ÉTV: Gigante

No Livro de Jó, Behemoth é um monstro do deserto, nome que se tornaria metáfora de alguma entidade gigantesca e poderosa. Na Divina Comédia, Dante e seu guia Virgílio percorrem o inferno, o purgatório e o paraíso. Essas duas referências servem de parâmetro para Zhao Liang elaborar sua meditação poética em torno do sofrimento da terra e dos homens nas minas de carvão e nas fundições siderúrgicas da Mongólia. Gigante (Behemoth) ganhou prêmios paralelos em Veneza e foi eleito melhor documentário dos festivais de Estocolmo e Hong Kong.

O filme impressiona primeiramente pela grandiosidade infernal de suas imagens. Nas planícies da Mongólia, os pastos verdejantes vão sendo rapidamente substituídos por imensos canteiros de mineração, uma paisagem realmente dantesca, em que montanhas são explodidas, máquinas desventram o solo e hordas de caminhões transportam os subprodutos da destruição. Vez por outra, o diretor marca seu ponto de vista literatizante por meio de textos inspirados em Dante, imagens de um homem nu dormindo na terra nua ou reflexos produzidos por espelhos físicos ou virtuais. Mas não é nessas intervenções um tanto retóricas que reside a força do filme, e sim na frontalidade com que Liang encara o seu cenário.

Mais adiante, quando passamos aos salões de fogo das fundições, as figuras dos trabalhadores vão ocupando espaço crescente.
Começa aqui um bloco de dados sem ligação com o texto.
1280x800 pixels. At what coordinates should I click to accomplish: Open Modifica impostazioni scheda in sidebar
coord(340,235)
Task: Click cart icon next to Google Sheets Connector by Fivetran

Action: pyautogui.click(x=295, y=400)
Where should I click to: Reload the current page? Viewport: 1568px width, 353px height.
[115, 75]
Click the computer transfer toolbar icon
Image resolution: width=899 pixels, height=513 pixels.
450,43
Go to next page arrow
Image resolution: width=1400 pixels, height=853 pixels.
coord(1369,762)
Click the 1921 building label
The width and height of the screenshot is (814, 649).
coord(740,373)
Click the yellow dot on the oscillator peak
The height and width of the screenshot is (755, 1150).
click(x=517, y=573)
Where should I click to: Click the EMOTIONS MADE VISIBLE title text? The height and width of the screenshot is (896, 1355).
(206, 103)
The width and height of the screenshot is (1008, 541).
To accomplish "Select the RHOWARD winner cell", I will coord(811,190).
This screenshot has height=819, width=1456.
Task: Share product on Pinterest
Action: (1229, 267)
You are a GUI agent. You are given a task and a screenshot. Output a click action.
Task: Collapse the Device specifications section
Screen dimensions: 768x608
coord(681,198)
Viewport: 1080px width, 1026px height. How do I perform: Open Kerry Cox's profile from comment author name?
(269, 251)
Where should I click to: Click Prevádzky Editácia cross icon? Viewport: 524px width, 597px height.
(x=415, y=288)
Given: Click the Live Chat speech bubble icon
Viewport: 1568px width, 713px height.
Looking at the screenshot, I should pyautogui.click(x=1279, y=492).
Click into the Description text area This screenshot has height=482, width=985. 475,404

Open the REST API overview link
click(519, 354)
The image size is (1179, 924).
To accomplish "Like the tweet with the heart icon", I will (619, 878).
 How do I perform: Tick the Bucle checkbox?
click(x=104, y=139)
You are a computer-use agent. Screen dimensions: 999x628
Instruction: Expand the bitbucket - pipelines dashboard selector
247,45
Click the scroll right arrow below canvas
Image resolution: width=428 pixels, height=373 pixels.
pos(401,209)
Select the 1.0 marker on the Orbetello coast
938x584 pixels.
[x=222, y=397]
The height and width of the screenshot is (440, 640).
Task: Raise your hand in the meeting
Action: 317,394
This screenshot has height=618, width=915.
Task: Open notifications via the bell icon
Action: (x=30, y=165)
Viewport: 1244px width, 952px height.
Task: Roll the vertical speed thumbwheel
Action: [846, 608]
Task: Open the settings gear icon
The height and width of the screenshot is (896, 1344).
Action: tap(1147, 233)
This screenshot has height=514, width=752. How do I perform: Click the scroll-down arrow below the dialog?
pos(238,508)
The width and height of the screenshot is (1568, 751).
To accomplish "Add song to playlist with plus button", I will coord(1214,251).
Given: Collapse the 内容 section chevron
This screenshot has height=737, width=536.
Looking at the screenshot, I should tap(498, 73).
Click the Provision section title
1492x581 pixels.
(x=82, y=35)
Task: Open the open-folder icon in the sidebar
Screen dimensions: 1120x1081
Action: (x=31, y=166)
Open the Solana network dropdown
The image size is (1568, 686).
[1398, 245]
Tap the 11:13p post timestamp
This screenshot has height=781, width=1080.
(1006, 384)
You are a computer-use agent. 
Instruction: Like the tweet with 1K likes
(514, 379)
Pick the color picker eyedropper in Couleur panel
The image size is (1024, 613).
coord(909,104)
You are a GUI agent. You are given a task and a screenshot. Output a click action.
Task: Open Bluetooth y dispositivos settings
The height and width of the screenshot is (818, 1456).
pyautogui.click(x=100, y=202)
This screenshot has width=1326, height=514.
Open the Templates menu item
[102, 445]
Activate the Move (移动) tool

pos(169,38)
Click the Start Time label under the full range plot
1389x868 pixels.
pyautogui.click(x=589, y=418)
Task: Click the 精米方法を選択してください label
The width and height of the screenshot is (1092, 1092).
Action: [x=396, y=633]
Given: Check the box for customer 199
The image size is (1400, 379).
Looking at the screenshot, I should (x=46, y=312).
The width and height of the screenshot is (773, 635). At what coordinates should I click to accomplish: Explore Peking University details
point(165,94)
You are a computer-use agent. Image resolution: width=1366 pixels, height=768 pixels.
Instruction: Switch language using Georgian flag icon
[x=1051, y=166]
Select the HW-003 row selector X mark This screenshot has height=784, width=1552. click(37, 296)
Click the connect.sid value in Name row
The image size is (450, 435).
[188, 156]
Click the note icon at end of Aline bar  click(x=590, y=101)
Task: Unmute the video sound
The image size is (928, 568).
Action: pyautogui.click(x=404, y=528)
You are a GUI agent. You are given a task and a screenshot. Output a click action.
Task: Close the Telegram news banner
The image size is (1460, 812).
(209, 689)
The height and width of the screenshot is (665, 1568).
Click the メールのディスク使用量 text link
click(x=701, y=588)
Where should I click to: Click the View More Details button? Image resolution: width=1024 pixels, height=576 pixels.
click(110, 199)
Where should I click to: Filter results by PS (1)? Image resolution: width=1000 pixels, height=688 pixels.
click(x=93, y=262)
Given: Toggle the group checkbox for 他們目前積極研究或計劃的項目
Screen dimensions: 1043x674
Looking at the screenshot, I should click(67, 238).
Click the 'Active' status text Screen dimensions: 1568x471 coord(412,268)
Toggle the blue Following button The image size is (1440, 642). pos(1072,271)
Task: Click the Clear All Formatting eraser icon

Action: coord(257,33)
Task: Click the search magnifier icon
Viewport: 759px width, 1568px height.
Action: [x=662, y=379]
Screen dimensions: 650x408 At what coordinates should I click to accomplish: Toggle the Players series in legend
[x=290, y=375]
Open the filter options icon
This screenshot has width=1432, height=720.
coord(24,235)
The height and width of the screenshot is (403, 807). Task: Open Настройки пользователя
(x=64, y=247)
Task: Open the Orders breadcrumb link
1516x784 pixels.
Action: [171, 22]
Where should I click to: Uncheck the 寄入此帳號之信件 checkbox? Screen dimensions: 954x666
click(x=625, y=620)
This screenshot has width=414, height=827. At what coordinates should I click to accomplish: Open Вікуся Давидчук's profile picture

O que se destaca, então, é o silêncio daquela “multidão passiva” (como diz o texto). Homens e mulheres labutam ensimesmados, como se não houvesse realidade alternativa ao trabalho duro. Igualmente árdua é a tarefa de limpar o corpo depois da jornada nas minas ou nas fundições. Liang completa, enfim, sua passagem dos amplíssimos planos gerais aos closes fechados de rostos cobertos de suor e fuligem, mãos horrivelmente calejadas, olhos injetados, enfermos de pulmões encardidos em leitos de hospital.

O paraíso é referido de maneira irônica com uma das muitas cidades fantasmas da China, onde tudo é limpo e ermo ao redor da miríade de torres de apartamentos desocupadas. Seria esse paraíso deserto o destino de todo o sacrifício dos mineiros e metalúrgicos?

Talvez se possa dizer que Zhao Liang procura mais o impacto visual e sonoro do que propriamente a explicitação de uma denúncia. É uma fronteira difícil de estabelecer quando não se é um Werner Herzog, que sabe conciliar isso muito bem. Behemoth se insere numa linha de documentários críticos da industrialização asiática, junto com Wang Bing e Jia Zhang-ke. Observação crua e intervenção performática procuram somar-se para eliminar a interação com os personagens. O silêncio dos trabalhadores é uma expressão de seu modo de vida, mas ao mesmo tempo é resultado de sua exclusão como indivíduos, do sistema e do filme.